FAHNES: Feature-aware (Hyper)graph Generation via Next-Scale Prediction

This blog post presents our paper, FAHNES: Feature-aware (Hyper)graph Generation via Next-Scale Prediction [1], which builds upon and extends our previous work, HYGENE: A Diffusion-based Hypergraph Generation Method [2].

TL;DR: We introduce a framework for generating (hyper)graphs with both node and (hyper)edge features, based on an “unzoom-zoom” approach. In the unzoom phase, the input (hyper)graph is progressively coarsened by clustering nodes and (hyper)edges, while averaging their features and tracking the size of each cluster. In the zoom phase, a model is trained to reverse this process—predicting finer-grained structure, cluster sizes, and associated features from the coarser representation. New (hyper)graphs are generated by recursively applying this zoom model, incrementally increasing detail until the desired size is reached.
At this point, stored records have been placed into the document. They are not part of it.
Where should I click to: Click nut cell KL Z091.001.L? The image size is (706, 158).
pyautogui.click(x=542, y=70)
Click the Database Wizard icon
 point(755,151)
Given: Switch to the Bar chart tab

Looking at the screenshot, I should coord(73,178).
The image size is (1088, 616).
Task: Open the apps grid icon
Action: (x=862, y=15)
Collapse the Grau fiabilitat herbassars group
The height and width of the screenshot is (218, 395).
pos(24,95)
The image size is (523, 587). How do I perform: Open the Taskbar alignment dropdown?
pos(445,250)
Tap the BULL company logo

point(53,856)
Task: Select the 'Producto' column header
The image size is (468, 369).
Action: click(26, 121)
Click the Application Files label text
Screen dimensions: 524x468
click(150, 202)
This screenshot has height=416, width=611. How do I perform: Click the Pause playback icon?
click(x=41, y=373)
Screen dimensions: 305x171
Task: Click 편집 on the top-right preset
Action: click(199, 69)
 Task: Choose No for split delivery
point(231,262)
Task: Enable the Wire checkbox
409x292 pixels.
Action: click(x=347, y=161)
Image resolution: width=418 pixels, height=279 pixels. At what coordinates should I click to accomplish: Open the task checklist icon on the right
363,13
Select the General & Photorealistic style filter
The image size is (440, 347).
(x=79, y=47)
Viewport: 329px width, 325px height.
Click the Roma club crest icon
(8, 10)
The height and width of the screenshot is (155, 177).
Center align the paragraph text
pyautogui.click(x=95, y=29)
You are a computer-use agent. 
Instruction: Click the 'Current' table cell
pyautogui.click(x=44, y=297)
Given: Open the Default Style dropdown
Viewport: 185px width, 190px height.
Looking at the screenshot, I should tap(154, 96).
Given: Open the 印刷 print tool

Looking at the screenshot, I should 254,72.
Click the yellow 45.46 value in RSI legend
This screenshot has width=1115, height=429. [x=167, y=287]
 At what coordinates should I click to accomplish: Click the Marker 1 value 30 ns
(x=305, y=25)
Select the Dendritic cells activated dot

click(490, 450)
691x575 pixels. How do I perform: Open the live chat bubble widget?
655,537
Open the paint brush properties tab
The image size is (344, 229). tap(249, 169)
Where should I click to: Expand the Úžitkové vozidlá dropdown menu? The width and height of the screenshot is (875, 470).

In the following, we present our work for hypergraphs. It can be straightforwardly adapted to graphs by following the methodology of [3] and incorporating our new components.


Preliminaries

A random graph and a random hypergraph.

Traditional graphs consist of nodes connected by edges, where each edge links exactly two nodes. Hypergraphs, by contrast, offer a more expressive framework: their edges—called hyperedges—can connect any number of nodes simultaneously. This allows hypergraphs to capture higher-order relationships that go beyond pairwise interactions. For example:

  • 3D meshes can be represented with triangles as 3-node hyperedges
  • Electronic circuits can be modeled with routers replaced by hyperedges connecting all associated components
  • Molecules can be described more accurately by grouping functional substructures (e.g., carboxylic acids) into hyperedges

Our goal is to develop a deep learning framework capable of generating new samples from a distribution of featured hypergraphs. For example, given a dataset of 3D meshes representing variations of an object, we aim to train a model that can generate novel, realistic instances.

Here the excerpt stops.